Jul
27

Why Get Kids Hooked on the Outdoors

Several things conspired to get me thinking about this “outdoor-connected kids” stuff. Part of it was talking with GrandHucklings about fishing and camping and hunting. Then there was Homey raving about his kid’s learning in the Kittitas Environmental Education Network (KEEN) Pond to Pines Summer Camp. Mostly, however, it was a new way of considering that moment when a child first sees him- or herself as an integral part of Earth, Nature, and the universe itself.

Morris Uebelacker and I had pretty much wrapped up one of the final interviews for the book our Reecer Creek Publishing is doing on his life and successful struggle to overcome a brain injury, when arose the role of unconditional love. Morris spoke of his realization of the unlimited capacity of a fully opened heart – feeling and giving love without condition.

We found ourselves remembering when we each first experienced that fully opening heart and instantaneous recognition of belonging to all of life. We spoke of friends who have identified and confided that moment. And of lifelong quests to recapture, maintain, or hold the feelings which buoyed us at the moment we recognized our capacity to unconditionally love – and be loved by – all of life and the universe itself.
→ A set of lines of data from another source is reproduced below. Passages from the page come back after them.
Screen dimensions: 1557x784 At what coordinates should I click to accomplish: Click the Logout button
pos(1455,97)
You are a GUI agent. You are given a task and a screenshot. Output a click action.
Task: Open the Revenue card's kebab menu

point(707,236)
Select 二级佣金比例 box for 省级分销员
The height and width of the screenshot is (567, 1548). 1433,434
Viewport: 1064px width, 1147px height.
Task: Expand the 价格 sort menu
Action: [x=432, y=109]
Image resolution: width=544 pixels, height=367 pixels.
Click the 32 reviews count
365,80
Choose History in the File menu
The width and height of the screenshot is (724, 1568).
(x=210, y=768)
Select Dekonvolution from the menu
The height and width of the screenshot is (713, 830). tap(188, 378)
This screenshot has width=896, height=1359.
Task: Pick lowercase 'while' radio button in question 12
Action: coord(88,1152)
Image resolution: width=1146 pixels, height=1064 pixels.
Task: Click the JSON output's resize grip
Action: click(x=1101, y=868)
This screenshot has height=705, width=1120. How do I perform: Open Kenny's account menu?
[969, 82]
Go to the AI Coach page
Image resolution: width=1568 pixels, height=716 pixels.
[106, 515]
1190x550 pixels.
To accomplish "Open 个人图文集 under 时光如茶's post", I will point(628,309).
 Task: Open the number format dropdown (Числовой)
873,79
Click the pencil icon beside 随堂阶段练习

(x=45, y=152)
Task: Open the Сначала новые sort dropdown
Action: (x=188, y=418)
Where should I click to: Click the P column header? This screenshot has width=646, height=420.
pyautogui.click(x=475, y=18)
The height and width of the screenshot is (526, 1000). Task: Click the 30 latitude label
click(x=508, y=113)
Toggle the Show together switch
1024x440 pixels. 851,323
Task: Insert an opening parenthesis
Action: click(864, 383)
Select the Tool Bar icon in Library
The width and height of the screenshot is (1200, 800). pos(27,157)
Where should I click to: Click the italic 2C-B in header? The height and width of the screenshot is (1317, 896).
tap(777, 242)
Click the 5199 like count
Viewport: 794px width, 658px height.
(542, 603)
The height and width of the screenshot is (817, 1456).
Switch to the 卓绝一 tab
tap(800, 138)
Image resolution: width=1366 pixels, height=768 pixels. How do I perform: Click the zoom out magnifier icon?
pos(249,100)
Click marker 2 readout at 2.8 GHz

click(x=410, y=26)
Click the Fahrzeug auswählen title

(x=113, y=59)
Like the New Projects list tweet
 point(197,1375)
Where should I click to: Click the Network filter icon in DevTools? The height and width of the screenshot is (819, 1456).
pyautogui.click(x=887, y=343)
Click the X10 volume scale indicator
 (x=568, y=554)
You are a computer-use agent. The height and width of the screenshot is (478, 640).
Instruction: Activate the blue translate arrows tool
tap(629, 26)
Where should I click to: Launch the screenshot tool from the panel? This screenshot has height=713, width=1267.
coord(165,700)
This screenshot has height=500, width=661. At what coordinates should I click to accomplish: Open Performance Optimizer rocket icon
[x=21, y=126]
Interestingly, the moments we and others identified took place outside, on the ground, in the midst of some simple fishing, hunting or observing activity.

And aren’t those moments the ones we talk about facilitating everytime we have these chats about getting kids connected? We can’t make the heart-opening moments, but we can create the space for them to occur. This is important stuff.

Pulitzer Prize‑winning Harvard biology professor E.O. Wilson calls it “biophilia.” It is the innate desire of humans to connect with other life forms; a connection that benefits us and our species. Any one person’s loss of the connection – that belonging to nature – threatens us all, he might argue, and our future. Robert Michael Pyle calls the loss of connection “the extinction of experience.”

Robert Pyle has long been recognized as one of America’s finest nature writers. From his popular books “The Thunder Tree, Lessons from an Urban Wildland” and “Butterflies of Cascadia” to “Sky Time in Gray’s River,” he has led a quest to understand our earth connections. In the long run, he says, estrangement from the natural world bodes ill for the earth, and we must become believers in the natural world to prevent the extinction of experience with wild things and places.

Pyle often notes that connection happens at some specific place. It may be “a wilderness, a national park, or a stretch of unbounded countryside, but more often the place…is unspectacular: a vacant lot, a scruffy patch of woods, a weedy field, a stream…or a ditch.” Save wilderness, yes, but also save vacant lots, ditches and woodlots. These must be places where people don’t just tip‑toe through, but observe, feel, and interact in a way that touches and awakens the knowing within them. They must be places where kids might fish, or collect butterflies or touch snakes and insects; places where they will awaken to the knowing of safety and honorable responsibility within themselves. Maybe, too, these are places where kids’ hearts first open to unconditional love. We just have to get them to these places.

Aldo Leopold (“A Sand County Almanac”) observed more than sixty years ago that he was unable to live without a connection to wild things. He implied that, while others may be able to live without it, he could not. How many of us today could live without the wildness flowing through our beautiful county? To me, it’s almost unthinkable. Yet, with rising human populations and shrinking wildness, a world without wild things is fact for many millions of people.

Every day, various media make us witness to the devaluation of human life. More and more of our kids are learning to live without an earth connection. Regularly, we hear kids expressing a sense of fear in their lives. Writers and naturalists have long held that it is only through a sense of belonging to earth and wild things that we experience the natural rhythms of life and death. To them, it is only through some hands on connection that we develop a true sense of responsibility to ourselves and others. Storyteller Valerie Martin says it simply: in the end, only nature can restore our sense of safety.

This is the ideal season to get our youngsters on the ground and into nature. Get them out there, and they will find for themselves that heart-opening moment. This is important. To paraphrase Jodi Larsen, Upper Kittitas County Rotary: Children are the emissaries we send into a time we will never see – what do we want them to take along?